İnsanın en çaresiz kaldığı an sanırım ailesiyle ilgili anlar oluyor. Ne yaparsan yap koparamayacağın bir bağ. Koptuğunu fark ettiğinde ise büyük bir sancı. Yeniden başlamak kimi zaman çok zor. Çok hasarlı. Çok acılı. Çok karanlık. Tüm bunları 140Jurnos’un yayınladığı belgeselde daha iyi görüyoruz. 4 ay önce “Kedicik” belgeseliyle gündem olan 140Journos şimdi “Adnan” belgeselini paylaştı.
Bu belgesel bir babanın kızlarını kurtarma çabasını anlatıyor. Tek bir kişinin bir örgüte açtığı savaşı… Baba Elvan Koçak’ın hikayesini izleyip de duygulanmamak imkânsız. Öte yandan herkesin bilip bunca zaman sustuğu Adnan Oktar örgütünden korkmamak da mümkün değil.
Gurbetçi baba Elvan Koçak’ın hikayesi 2017 yılında başlıyor. Elvan Koçak, eşi Gülperi Koçak’ın sürekli Oktar’a ait A9 kanalını izlediğini ve davranışlarının değiştiğini fark ettiğinde onu bu durumdan kurtarmak için elinden geleni yapıyor ama çabaları sonuçsuz kalıyor. Boşanıyorlar. Gülperi Koçak çocuklarıyla beraber Viyana’dan İstanbul’a taşınıyor. Bir zaman sonra Elvan Koçak’ın kızları kendisiyle daha az görüşmeye başlıyor. Ve bir gün kızlarını A9 kanalında, Adnan Oktar’a aman efendim tamam efendim derken görüyor. Dünya başına yıkılıyor.
O günden sonra tek amacı kızlarını kurtarmak oluyor. Kızlar ise babalarını şikayet ediyor. Elvan Koçak sürekli yargılanıyor. Ama onun umurunda olan tek şey kızlarını oradan kurtarmak. Çalmadığı kapı, gitmediği insan kalmıyor. Kapılar yüzüne teker teker kapanıyor. 11 Ocak 2018 tarihinde tüm ulusal kanalları tek tek arıyor. Adnan Oktar'ın ismini duyan kimse kabul etmiyor. Bir gün Akit Gazetesi'nden bir muhabir Elvan Koçak'a ulaşarak röportaj yapmak istiyor. Röportajın ardından ana akım medyada bu haber yayılıyor. Adnan Oktar hemen Elvan Bey'in eski eşini arayıp “eski eşin hakkında suç duyurusunda bulunacaksın” Adnan Oktar'ı dinleyen Gülperi Hanım hem Avusturya'da hem de Türkiye'de eski eşi hakkında suç duyurusunda bulunuyor. Üstelik çok ağır bir suçlamayla; Taciz.
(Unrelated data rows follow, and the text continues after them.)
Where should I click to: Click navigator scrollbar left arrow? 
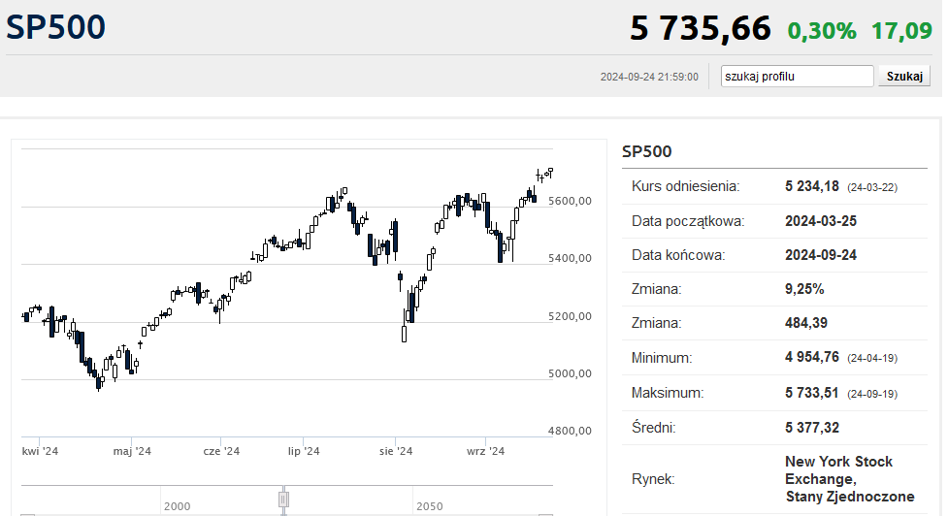(x=28, y=515)
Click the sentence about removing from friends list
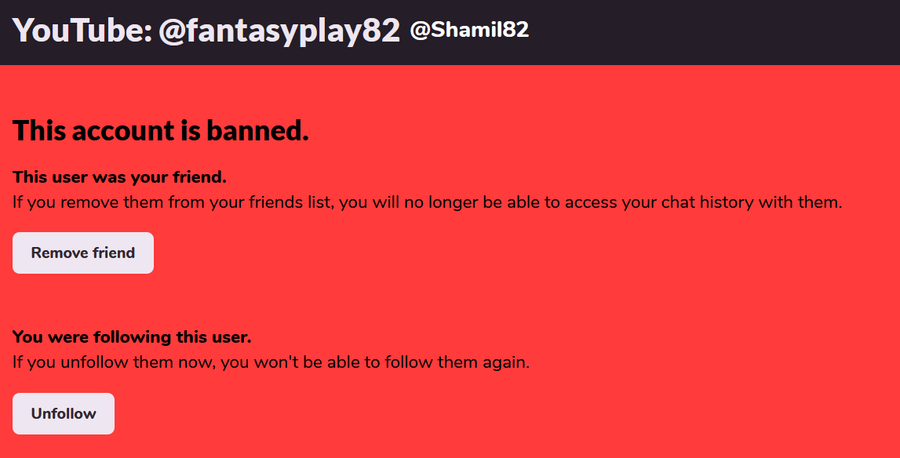This screenshot has height=458, width=900. (x=428, y=202)
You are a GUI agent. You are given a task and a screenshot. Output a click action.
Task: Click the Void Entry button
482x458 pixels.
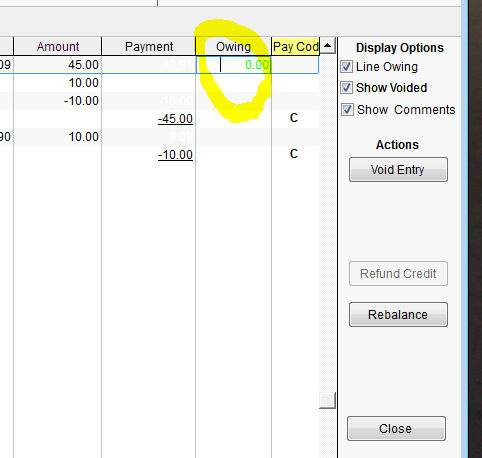pos(398,170)
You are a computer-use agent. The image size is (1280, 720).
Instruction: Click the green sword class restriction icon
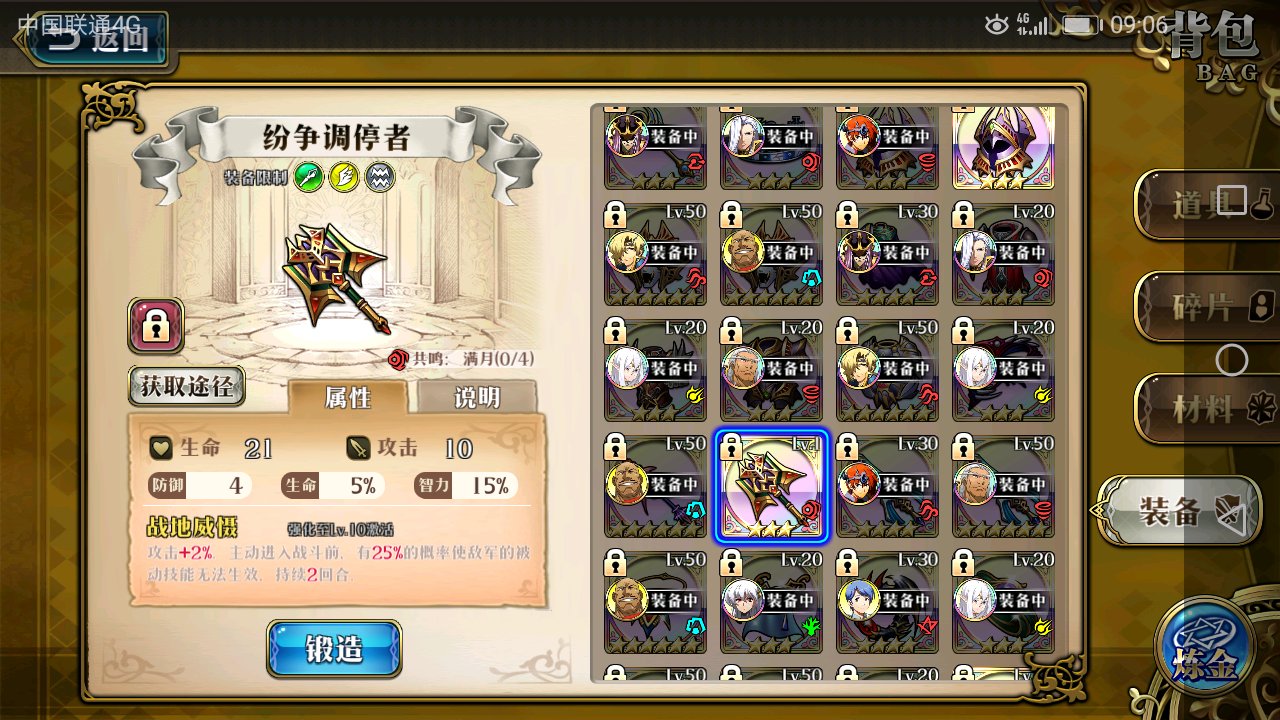(310, 178)
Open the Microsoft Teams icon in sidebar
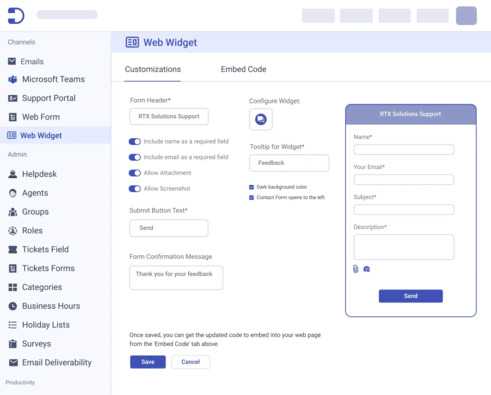Image resolution: width=491 pixels, height=395 pixels. 13,79
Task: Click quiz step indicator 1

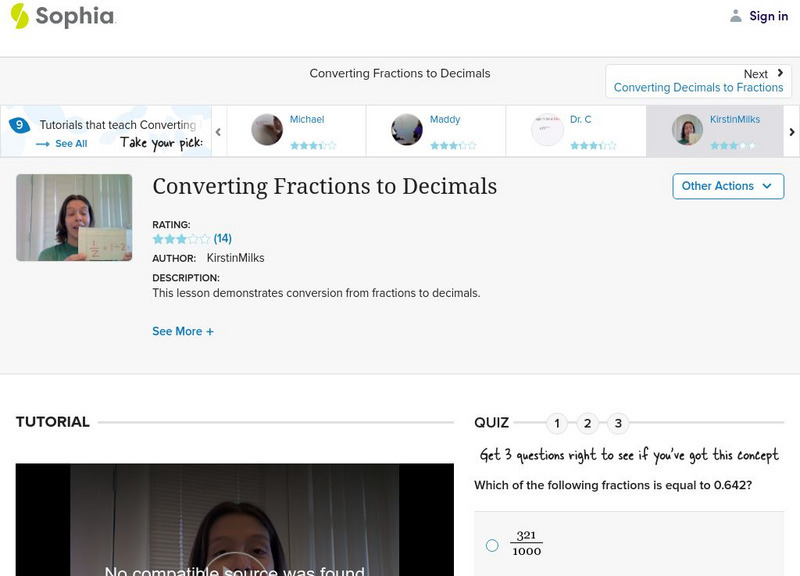Action: pyautogui.click(x=557, y=424)
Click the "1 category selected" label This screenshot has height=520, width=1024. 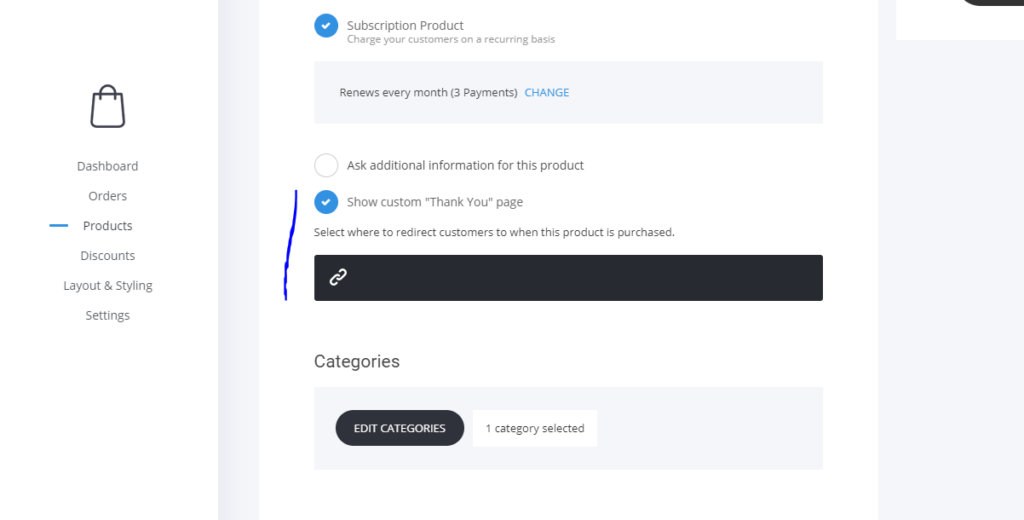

Yine de durmuyor Elvan Koçak. Bu mücadelenin sonunda çocuklarının velayeti kendisine veriliyor ama örgüt çocukları kaçırıyor. Koçak’ın mücadelesi sürerken örgüte operasyon yapılıyor. Belgeselin devamında bu örgütün karanlık dehlizlerini görüyoruz. Adnan Oktar’ın herkesle nasıl teker teker uğraştığını, kendine dokunulmaması için siyasetçileri nasıl esir aldığını, ona dokunan herkesin yandığını… Tam anlamıyla görebiliyor muyuz peki? Hayır. Sahte işkence raporu verdiği iddia edilen Şebnem Korur Fincancı’nın adını duyarken Oktar’ı bunca yıl koruyan siyasetçilerin, adli yargı ve emniyet görevlilerinin ismini duyamıyoruz. Belgesel bu anlamıyla eksik ve doyurucu değil.
Fakat bunun için kimseyi yargılayacak değilim sanırım. Herkes korkar çünkü. Pek çoğu cezaevinde olsa bile örgüt sempatizanlarının çoğu dışarıda. Adnan Oktar ise aldığı binlerce yıllık hapis cezasına rağmen bir gün dışarıda olacağını umut ediyor.
Bir baba ise evlatlarına kavuşacağı günlerin hayali ile yaşıyor.